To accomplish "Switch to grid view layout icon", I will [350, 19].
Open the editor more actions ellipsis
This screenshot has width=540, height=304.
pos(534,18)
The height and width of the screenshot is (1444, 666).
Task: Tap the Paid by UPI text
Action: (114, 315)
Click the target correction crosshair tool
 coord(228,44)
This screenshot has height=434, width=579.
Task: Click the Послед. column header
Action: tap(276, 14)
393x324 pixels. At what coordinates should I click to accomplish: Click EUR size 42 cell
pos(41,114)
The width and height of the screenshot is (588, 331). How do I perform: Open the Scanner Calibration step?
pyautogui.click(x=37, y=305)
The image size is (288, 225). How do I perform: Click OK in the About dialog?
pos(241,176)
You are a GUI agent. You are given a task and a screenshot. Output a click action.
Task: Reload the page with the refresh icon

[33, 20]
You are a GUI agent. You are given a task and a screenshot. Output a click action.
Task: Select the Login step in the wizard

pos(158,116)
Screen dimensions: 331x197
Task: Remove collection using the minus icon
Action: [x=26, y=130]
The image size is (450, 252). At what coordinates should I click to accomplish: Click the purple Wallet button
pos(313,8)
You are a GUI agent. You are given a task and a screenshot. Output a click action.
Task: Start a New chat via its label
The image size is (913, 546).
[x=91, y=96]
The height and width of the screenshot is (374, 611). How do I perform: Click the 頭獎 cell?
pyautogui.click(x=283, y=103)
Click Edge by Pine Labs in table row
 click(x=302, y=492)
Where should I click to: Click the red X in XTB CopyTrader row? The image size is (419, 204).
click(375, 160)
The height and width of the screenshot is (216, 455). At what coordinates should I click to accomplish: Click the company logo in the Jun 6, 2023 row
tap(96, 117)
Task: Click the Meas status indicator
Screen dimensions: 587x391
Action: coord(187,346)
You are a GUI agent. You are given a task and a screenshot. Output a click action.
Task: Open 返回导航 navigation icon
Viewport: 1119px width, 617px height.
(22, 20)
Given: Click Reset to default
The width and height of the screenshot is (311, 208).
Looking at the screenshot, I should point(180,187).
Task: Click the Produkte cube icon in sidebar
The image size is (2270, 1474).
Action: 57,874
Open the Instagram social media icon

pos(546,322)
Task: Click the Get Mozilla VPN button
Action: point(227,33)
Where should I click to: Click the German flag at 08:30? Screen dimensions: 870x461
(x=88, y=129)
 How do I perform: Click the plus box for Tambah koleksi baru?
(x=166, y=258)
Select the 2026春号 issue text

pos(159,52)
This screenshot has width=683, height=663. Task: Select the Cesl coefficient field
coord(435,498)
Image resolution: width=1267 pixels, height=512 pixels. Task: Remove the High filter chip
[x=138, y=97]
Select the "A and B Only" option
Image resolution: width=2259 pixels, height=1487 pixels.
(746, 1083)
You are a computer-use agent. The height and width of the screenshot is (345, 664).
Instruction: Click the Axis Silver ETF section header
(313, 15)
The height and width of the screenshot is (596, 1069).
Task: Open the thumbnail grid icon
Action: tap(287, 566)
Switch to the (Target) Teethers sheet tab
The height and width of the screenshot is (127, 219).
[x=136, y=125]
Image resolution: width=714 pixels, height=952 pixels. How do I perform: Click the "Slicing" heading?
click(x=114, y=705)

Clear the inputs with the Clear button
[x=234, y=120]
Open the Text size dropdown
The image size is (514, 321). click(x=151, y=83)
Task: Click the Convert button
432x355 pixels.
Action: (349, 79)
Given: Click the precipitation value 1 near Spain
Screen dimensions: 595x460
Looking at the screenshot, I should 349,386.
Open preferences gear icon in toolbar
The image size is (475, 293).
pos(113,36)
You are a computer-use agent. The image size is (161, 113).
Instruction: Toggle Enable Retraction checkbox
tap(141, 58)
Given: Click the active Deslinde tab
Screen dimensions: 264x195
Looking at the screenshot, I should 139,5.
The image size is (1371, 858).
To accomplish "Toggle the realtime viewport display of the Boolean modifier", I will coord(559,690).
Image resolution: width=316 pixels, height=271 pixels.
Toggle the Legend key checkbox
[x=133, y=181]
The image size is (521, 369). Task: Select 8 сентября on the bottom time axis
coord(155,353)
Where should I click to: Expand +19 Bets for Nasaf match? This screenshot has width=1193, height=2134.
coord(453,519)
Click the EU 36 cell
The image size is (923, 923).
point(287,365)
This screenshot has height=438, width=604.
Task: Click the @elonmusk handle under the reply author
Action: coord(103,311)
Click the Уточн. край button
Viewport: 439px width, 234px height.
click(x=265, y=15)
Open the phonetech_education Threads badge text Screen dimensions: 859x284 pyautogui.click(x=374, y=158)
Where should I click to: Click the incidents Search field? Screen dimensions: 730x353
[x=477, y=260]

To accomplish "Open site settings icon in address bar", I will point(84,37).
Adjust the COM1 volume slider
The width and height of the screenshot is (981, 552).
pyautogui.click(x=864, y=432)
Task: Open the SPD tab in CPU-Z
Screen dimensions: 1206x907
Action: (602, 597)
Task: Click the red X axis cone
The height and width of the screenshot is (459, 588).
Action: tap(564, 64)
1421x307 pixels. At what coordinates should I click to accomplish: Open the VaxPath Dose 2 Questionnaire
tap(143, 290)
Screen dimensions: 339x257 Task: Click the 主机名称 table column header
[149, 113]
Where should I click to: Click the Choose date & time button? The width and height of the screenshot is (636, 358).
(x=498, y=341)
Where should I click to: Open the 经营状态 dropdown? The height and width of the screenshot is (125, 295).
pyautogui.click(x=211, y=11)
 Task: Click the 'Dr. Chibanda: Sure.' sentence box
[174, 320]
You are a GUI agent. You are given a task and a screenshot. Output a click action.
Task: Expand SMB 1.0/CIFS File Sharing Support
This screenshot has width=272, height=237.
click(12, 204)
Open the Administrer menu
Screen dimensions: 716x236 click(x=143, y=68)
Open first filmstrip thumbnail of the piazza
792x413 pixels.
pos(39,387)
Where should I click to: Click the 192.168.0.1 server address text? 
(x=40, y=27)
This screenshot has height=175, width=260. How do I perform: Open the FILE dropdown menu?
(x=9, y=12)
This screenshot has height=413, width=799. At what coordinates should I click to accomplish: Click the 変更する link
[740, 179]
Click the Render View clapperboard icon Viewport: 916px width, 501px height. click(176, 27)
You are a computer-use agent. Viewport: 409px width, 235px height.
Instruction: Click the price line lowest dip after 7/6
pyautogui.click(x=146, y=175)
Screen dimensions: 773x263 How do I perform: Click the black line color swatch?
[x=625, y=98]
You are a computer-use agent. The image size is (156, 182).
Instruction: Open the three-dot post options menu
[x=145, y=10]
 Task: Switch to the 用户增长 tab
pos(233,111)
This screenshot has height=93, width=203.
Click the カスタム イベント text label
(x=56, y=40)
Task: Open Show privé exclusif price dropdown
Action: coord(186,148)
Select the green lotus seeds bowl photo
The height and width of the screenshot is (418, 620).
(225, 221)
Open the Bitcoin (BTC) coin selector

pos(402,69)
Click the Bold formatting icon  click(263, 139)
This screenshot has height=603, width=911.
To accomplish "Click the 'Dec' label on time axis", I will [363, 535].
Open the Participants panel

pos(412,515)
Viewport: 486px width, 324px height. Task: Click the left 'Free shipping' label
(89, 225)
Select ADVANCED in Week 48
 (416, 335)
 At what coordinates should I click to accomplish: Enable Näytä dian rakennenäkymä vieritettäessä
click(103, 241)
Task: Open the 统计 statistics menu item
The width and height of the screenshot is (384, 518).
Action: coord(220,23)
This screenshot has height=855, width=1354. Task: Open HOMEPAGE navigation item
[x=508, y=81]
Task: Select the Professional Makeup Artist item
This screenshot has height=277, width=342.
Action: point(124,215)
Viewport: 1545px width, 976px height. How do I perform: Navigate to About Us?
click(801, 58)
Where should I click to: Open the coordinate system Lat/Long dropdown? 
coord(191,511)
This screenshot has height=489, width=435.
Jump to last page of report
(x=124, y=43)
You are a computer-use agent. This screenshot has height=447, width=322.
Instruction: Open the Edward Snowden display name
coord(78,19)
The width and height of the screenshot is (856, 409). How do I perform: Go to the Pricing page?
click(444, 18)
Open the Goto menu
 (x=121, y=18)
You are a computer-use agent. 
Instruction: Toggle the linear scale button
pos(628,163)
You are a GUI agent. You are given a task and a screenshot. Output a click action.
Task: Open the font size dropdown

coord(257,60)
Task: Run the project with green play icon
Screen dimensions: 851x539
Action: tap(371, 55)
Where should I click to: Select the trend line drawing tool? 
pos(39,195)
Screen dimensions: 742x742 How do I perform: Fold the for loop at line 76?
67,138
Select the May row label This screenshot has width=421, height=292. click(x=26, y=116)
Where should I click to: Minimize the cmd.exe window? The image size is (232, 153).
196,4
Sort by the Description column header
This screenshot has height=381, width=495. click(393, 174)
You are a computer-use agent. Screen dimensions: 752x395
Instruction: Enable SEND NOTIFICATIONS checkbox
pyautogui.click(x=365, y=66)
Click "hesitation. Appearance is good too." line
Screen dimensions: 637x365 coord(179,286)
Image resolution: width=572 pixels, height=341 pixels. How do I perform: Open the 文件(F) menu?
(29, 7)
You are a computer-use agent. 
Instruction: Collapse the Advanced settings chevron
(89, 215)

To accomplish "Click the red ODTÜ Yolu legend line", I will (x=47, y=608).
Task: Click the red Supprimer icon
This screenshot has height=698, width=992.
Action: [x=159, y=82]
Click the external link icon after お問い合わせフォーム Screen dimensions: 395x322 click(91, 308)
┄┄┄┄┄┄
→ Exercise objective
Quote the data above from the line containing "Where should I click to: Click the red" to the line containing "You are a computer-use agent. The height", inclusive, and stop.

→ Solution to the exercise
Where should I click to: Click the red X in XTB CopyTrader row? The image size is (419, 204).
click(375, 160)
The height and width of the screenshot is (216, 455). At what coordinates should I click to accomplish: Click the company logo in the Jun 6, 2023 row
tap(96, 117)
Task: Click the Meas status indicator
Screen dimensions: 587x391
Action: coord(187,346)
You are a GUI agent. You are given a task and a screenshot. Output a click action.
Task: Open 返回导航 navigation icon
Viewport: 1119px width, 617px height.
(22, 20)
Given: Click Reset to default
The width and height of the screenshot is (311, 208).
Looking at the screenshot, I should point(180,187).
Task: Click the Produkte cube icon in sidebar
The image size is (2270, 1474).
Action: 57,874
Open the Instagram social media icon

pos(546,322)
Task: Click the Get Mozilla VPN button
Action: point(227,33)
Where should I click to: Click the German flag at 08:30? Screen dimensions: 870x461
(x=88, y=129)
 How do I perform: Click the plus box for Tambah koleksi baru?
(x=166, y=258)
Select the 2026春号 issue text

pos(159,52)
This screenshot has width=683, height=663. Task: Select the Cesl coefficient field
coord(435,498)
Image resolution: width=1267 pixels, height=512 pixels. Task: Remove the High filter chip
[x=138, y=97]
Select the "A and B Only" option
Image resolution: width=2259 pixels, height=1487 pixels.
(746, 1083)
You are a computer-use agent. The height and width of the screenshot is (345, 664).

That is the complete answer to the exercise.